Акимов понял, но медлил, молчал, тяжело дышал в трубку. Кустов готов был накричать на старика, пригрозить ему, напугать, но отлично понимал, что сейчас нельзя так разговаривать с Акимовым.

Из слов секретаря Акимову стало ясно, что Соболь совершил государственное преступление и что партийный долг бухгалтера Акимова — помочь задержать преступника.

— Ну, что ж, — вздохнул Акимов, — если надо… — голос у него стал тоскливый, будто он делал большое одолжение, — если надо, постараюсь, что смогу.

— У тебя оружие при себе? — спросил Кустов.

— На что оно мне? Потерять разве…

— Как ты едешь с таким грузом… — начал было Кустов, но в трубке сухо щелкнуло.

* * *

На вокзале в Светлой Горе ударил третий звонок. Акимов повесил запотевшую трубку на крючок, вытер платком мокрую ладонь и ухо. Прижав локтем парусиновый портфельчик, бухгалтер рысцой выскочил к отходящему поезду.

Акимов нашел свое купе и увидел, что обе нижние и одна верхняя полка уже заняты. К его удивлению, налево сидел Соболь. Он мельком зыркнул острыми глазками на вошедшего и отвернулся к окну. Напротив него — молодая женщина. Светло-желтые лапти, казалось, светились из-под лавки. Домотканая пестрая юбка оттеняла опрятные белые онучи, перевязанные крест-накрест тонкими бечевками. Черная жакетка и белый платок шли к ее моложавому лицу, большим глазам. Губы строго поджаты, ресницы опустились, как только Акимов посмотрел на нее, и бросили на щеки полукруглые тени. Рядом с женщиной к стене прислонился берестяный туесок. На полу, у ног, — плетеная из бересты сумка с тряпичными лямками и гнутой из молодой липы рамой.

С верхней полки на Акимова пристально и мрачно воззрился небритый дядька. На голове, несмотря на летнюю пору, нахлобучена шапка из линяющего зайца. От мокрого зипуна и сапог остро несло сырой ватой и дегтем. Мешок он пристроил вместо подушки и теперь лежал, опершись на него локтем.

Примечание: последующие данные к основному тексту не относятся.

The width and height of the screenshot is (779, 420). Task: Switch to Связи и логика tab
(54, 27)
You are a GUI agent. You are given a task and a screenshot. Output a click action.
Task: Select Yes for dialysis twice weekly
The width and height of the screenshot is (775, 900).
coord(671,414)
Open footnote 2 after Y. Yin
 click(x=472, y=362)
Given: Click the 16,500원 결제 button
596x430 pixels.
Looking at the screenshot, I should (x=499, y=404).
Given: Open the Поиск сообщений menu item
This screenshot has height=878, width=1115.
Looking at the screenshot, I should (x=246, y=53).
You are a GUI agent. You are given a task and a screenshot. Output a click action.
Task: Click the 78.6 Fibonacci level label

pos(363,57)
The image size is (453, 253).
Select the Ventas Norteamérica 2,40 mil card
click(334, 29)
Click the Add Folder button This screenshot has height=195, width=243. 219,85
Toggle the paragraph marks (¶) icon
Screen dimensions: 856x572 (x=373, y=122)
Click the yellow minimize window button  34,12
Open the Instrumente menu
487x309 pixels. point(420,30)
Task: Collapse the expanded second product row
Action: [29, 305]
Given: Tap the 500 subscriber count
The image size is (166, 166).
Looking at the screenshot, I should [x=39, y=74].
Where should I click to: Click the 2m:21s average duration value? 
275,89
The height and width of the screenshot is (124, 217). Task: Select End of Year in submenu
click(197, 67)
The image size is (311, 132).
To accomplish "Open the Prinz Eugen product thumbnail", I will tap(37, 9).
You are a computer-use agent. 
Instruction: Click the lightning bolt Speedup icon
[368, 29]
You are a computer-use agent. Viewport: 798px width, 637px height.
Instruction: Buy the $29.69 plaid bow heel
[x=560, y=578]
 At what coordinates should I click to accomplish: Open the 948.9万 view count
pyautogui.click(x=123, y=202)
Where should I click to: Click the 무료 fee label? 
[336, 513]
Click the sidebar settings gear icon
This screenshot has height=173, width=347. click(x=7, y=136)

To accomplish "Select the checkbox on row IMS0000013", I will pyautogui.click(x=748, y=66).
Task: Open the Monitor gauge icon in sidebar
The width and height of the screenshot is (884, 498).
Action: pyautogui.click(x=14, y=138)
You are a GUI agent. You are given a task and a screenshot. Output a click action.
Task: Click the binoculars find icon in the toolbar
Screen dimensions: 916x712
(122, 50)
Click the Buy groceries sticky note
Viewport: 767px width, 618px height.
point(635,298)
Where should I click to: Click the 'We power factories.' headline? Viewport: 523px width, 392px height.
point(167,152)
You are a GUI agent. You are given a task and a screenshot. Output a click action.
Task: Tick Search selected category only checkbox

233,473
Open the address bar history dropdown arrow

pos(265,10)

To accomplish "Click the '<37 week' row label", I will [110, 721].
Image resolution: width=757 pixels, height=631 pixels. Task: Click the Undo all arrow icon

Акимов поздоровался и попросил позволения сесть рядом с женщиной. Та еще ближе подвинулась к стене. Бухгалтер небрежно забросил на свою полку портфель, картуз, плащ и принялся искоса разглядывать Соболя. «С понятием одевается, — подумал Акимов, — по-городски».

Серая кепка надвинута до ушей. Дорогой непромокаемый макинтош свободно и ладно облегал сухую фигуру. Хромовые сапоги начищены до ослепительного блеска. Так одевался Соболь на поселке только в большие праздники. Остальное время его трудно было отличить от любого рабочего на вашгердах. Никакого багажа у Соболя не было. Ни чемодана, ни узелка под его лавкой. «На себе везет, — подумал Акимов про платину. — Осторожный, черт».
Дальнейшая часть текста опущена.